§ Work item
Search the records that follow and extract every line containing the string "inzu".

Exercise materials Block Start

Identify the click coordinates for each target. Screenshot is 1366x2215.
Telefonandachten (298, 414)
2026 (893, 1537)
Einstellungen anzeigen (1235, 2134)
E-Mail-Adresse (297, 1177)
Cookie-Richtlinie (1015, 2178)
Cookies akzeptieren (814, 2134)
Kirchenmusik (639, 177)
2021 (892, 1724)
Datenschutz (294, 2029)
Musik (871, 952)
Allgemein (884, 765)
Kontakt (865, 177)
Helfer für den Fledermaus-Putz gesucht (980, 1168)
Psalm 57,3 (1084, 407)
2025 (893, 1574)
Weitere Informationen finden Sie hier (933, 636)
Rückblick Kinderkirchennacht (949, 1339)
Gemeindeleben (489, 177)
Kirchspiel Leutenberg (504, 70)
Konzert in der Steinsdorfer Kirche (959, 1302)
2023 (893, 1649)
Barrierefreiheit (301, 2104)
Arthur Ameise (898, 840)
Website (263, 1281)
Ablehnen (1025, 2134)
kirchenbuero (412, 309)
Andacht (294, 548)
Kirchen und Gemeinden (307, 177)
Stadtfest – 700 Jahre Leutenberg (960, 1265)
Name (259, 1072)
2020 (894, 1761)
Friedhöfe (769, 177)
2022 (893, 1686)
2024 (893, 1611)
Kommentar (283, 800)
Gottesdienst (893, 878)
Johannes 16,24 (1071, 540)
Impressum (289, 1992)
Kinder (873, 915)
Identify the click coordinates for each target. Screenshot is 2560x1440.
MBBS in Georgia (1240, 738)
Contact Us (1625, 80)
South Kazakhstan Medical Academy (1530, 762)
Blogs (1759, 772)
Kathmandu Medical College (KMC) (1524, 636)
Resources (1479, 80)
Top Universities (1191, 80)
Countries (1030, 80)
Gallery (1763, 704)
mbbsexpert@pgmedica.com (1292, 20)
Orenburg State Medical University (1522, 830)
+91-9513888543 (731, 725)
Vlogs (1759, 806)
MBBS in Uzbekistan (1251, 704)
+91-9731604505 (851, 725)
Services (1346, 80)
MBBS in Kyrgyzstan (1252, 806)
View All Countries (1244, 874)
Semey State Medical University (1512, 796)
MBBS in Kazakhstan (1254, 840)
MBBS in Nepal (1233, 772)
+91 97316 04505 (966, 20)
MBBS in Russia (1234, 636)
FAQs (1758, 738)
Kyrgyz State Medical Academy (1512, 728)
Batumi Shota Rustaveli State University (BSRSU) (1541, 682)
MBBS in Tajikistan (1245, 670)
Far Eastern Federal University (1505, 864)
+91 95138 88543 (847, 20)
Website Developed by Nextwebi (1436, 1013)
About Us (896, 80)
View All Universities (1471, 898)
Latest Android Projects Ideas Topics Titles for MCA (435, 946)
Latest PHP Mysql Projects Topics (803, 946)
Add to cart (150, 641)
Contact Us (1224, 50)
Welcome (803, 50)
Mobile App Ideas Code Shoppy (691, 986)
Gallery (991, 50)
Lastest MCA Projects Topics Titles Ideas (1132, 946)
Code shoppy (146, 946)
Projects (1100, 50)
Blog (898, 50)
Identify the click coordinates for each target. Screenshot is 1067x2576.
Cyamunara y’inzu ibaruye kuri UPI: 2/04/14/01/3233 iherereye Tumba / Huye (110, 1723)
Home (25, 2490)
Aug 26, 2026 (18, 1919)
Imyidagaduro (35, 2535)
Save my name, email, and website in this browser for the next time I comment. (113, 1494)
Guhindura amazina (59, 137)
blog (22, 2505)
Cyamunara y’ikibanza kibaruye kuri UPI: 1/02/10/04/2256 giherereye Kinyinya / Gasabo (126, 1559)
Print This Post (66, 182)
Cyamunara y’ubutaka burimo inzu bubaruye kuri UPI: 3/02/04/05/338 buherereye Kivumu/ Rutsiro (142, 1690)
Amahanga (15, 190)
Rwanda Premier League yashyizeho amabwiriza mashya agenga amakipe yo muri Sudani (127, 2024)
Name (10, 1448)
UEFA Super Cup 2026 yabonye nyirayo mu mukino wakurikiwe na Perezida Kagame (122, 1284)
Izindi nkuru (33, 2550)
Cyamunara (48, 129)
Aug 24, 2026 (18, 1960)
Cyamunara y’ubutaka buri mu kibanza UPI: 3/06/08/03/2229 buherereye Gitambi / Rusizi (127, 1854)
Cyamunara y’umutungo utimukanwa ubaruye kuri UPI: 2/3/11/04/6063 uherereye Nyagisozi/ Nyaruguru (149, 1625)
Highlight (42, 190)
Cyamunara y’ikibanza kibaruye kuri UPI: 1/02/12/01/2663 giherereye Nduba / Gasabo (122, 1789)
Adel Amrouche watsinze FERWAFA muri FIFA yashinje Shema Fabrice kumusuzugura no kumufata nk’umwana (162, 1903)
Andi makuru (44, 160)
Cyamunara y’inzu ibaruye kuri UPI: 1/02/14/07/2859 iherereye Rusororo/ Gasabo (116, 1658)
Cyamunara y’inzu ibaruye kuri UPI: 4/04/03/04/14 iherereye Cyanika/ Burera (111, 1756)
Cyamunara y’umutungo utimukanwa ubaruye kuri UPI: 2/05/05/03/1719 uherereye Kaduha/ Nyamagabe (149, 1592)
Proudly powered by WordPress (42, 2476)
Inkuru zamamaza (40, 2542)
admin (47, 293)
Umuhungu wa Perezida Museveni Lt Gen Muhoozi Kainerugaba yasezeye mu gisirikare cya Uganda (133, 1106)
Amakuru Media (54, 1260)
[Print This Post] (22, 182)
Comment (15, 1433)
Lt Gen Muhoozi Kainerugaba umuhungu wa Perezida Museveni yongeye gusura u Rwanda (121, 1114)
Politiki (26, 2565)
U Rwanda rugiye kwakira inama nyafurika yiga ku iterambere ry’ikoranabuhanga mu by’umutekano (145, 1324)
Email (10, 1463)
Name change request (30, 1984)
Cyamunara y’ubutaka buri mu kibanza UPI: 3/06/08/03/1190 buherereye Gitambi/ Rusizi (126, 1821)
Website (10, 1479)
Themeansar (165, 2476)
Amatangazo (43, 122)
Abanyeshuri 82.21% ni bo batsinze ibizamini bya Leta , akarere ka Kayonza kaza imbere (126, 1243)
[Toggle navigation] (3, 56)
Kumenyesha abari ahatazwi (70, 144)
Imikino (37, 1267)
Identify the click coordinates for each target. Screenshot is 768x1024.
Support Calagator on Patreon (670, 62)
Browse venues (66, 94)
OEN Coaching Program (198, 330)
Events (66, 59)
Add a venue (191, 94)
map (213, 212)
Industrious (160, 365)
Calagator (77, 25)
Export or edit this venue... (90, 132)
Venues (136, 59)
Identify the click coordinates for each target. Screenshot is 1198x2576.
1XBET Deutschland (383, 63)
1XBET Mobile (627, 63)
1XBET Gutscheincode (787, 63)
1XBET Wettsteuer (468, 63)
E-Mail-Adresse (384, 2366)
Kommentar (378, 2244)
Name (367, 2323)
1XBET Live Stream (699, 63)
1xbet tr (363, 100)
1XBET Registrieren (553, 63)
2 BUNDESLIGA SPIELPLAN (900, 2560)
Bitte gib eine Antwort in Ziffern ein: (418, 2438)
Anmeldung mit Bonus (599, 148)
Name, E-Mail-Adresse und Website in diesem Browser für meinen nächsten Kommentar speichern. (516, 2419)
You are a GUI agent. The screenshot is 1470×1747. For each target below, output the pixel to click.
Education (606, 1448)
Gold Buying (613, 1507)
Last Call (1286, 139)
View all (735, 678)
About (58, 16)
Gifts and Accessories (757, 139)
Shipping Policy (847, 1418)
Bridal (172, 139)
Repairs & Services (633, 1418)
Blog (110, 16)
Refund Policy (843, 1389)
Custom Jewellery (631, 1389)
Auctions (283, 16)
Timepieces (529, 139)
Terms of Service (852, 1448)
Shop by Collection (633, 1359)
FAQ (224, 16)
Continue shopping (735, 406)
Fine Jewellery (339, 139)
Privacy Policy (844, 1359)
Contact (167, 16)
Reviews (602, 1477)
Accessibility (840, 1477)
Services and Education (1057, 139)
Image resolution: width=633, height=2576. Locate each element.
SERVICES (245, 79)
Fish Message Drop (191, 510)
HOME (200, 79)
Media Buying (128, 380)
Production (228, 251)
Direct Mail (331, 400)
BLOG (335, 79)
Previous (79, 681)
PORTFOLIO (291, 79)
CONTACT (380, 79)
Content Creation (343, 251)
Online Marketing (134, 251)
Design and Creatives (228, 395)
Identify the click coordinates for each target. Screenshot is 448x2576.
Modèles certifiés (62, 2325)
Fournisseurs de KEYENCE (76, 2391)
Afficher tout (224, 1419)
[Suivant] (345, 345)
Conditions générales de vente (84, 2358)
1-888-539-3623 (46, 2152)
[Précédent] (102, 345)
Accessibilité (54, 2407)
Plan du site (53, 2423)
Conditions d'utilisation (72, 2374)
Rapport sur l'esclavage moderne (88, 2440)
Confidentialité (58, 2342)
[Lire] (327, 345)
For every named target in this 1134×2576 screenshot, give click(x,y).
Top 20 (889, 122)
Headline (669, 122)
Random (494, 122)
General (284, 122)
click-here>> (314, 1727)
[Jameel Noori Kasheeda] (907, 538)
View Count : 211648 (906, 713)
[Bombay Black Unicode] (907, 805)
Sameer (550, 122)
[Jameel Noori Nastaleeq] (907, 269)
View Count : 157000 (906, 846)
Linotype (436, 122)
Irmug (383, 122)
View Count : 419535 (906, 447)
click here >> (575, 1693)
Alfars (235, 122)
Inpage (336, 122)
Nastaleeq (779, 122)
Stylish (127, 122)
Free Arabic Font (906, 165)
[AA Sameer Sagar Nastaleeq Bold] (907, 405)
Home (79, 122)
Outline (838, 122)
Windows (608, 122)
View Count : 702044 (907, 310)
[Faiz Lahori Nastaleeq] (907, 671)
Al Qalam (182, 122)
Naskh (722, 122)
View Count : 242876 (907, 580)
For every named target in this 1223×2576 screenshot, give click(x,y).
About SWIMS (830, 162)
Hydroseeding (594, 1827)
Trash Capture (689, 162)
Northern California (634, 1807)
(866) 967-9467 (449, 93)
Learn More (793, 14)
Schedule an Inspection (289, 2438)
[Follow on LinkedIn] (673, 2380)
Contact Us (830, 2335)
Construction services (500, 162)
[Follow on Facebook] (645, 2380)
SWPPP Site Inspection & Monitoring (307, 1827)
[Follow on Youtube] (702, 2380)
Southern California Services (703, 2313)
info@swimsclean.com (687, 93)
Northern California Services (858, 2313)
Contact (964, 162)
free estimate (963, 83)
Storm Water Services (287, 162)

Exercise materials Block End

§ Expected output
Cyamunara y’inzu ibaruye kuri UPI: 2/04/14/01/3233 iherereye Tumba / Huye (110, 1723)
Cyamunara y’ubutaka burimo inzu bubaruye kuri UPI: 3/02/04/05/338 buherereye Kivumu/ Rutsiro (142, 1690)
Cyamunara y’inzu ibaruye kuri UPI: 1/02/14/07/2859 iherereye Rusororo/ Gasabo (116, 1658)
Cyamunara y’inzu ibaruye kuri UPI: 4/04/03/04/14 iherereye Cyanika/ Burera (111, 1756)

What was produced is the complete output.